------ PASSAGE ------
The Boston Globe, our newspaper, had 2 articles that I thought youall might enjoy.
One is on angelopoulos
and
the other is on 1962 in filmmaking>>wowee gee, amazing what films all came out in 1962, don't you think??!!  I think web access might not be possible w/o subscription to The Globe so I cut and pasted the articles below.
xo mindy

1962 at the Movies  by Mark Feeney

 Movies, like wine, have vintage years: 1939, 1959, 1967,1974, the list goes on. Sometimes off-vintage years can be pretty impressive, too. Consider 1962. Fifty years ago, the movie world was in a state of quiet ferment - and ferment, like fermentation, can produce intoxicating results.
Hollywood had adjusted by then to the biggest upheaval in its history, the arrival of television. Now it was making some found money through broadcast sales of titles no longer in release and even poaching from the small screen. "The Miracle Worker'' and "The Days of Wine and Roses,'' both originally TV plays before being released on the big screen in 1962, would each get five Oscar nominations.

Adjustments to television had been made, but the studio era was on its last legs. So was the system of self-imposed censorship that had been in place since the early '30s. That a novel as scandalous as "Lolita'' could be filmed, as Stanley Kubrick did that year, would have been previously unthinkable.

Even more telling evidence of change could be found in the most acclaimed picture of the year. "Lawrence of Arabia'' won seven Academy Awards (including best picture) and produced an exciting new star, Peter O'Toole. David Lean's film was an epic, a biopic, a war movie, a costume picture, even a bit of a western (think of the camels as horses). It was all those things - but with a dash of something darker. Viewers didn't have to be very sophisticated to detect the masochism in T.E. Lawrence - Jose Ferrer sure did - or the homoeroticism in O'Toole's performance.

The studios and their self-censorship had also kept a lid on the politics of American film. Two of the most notable releases of 1962 - one reassuringly tidy and still cherished, the other deeply subversive and still disconcerting - show the extent to which things had begun to change.
------
- _REQUESTS_
[A] Write out the passage on 1962 in film from "The Boston Globe, our" to "produce intoxicating results.".
[B] Rewrite the records from the line with "This screenshot has width=1372, height=773." through the line with "click(885, 420)", substituting "How can I carry out" for "How do I perform" and keeping everything else the same.
------ DATA IN THIS EXERCISE ------
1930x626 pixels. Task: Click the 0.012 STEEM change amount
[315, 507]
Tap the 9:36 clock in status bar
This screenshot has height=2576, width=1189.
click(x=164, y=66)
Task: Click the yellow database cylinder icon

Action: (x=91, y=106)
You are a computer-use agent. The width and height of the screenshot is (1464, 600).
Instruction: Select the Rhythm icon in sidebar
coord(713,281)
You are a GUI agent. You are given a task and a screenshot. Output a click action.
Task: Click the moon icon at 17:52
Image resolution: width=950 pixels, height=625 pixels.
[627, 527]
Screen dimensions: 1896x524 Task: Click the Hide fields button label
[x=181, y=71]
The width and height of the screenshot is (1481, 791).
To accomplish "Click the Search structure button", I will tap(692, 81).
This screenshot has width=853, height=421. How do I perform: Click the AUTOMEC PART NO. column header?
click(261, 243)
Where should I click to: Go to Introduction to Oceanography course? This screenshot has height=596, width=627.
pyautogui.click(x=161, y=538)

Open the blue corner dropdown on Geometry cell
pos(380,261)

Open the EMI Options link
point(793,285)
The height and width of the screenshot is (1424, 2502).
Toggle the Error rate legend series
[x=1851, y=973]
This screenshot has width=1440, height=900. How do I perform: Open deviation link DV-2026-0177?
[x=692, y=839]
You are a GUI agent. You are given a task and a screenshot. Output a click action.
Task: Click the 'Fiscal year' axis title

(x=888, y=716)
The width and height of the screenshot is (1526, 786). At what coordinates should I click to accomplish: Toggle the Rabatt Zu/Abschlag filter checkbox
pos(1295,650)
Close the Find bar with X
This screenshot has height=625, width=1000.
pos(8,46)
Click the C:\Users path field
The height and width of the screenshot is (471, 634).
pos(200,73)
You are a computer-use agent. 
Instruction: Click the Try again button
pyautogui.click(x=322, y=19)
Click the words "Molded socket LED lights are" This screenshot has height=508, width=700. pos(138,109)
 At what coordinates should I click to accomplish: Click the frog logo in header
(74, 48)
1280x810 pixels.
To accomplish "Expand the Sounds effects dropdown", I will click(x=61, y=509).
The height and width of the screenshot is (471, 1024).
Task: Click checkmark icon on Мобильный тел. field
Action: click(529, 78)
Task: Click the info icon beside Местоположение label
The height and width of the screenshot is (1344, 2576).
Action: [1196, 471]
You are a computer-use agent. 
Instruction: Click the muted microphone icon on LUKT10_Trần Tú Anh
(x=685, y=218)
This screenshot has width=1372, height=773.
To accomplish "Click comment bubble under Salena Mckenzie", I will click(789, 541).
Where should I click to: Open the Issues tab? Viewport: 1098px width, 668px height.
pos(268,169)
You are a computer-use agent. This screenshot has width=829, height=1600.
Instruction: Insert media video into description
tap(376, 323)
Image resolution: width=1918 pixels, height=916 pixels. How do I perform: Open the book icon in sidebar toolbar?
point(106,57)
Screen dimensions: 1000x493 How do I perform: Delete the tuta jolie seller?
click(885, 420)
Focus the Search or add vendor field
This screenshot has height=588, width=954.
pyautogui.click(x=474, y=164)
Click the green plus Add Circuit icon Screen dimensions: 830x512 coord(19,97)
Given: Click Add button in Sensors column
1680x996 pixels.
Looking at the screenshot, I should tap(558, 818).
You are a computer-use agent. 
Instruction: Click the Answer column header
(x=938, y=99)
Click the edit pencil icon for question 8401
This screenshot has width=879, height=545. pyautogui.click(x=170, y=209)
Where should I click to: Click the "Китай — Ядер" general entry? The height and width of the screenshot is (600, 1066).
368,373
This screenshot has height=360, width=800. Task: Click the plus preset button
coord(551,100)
------
- _THE SOLUTIONS_
[A]
The Boston Globe, our newspaper, had 2 articles that I thought youall might enjoy.
One is on angelopoulos
and
the other is on 1962 in filmmaking>>wowee gee, amazing what films all came out in 1962, don't you think??!!  I think web access might not be possible w/o subscription to The Globe so I cut and pasted the articles below.
xo mindy

1962 at the Movies  by Mark Feeney

 Movies, like wine, have vintage years: 1939, 1959, 1967,1974, the list goes on. Sometimes off-vintage years can be pretty impressive, too. Consider 1962. Fifty years ago, the movie world was in a state of quiet ferment - and ferment, like fermentation, can produce intoxicating results.

[B]
This screenshot has width=1372, height=773.
To accomplish "Click comment bubble under Salena Mckenzie", I will click(789, 541).
Where should I click to: Open the Issues tab? Viewport: 1098px width, 668px height.
pos(268,169)
You are a computer-use agent. This screenshot has width=829, height=1600.
Instruction: Insert media video into description
tap(376, 323)
Image resolution: width=1918 pixels, height=916 pixels. How can I carry out: Open the book icon in sidebar toolbar?
point(106,57)
Screen dimensions: 1000x493 How can I carry out: Delete the tuta jolie seller?
click(885, 420)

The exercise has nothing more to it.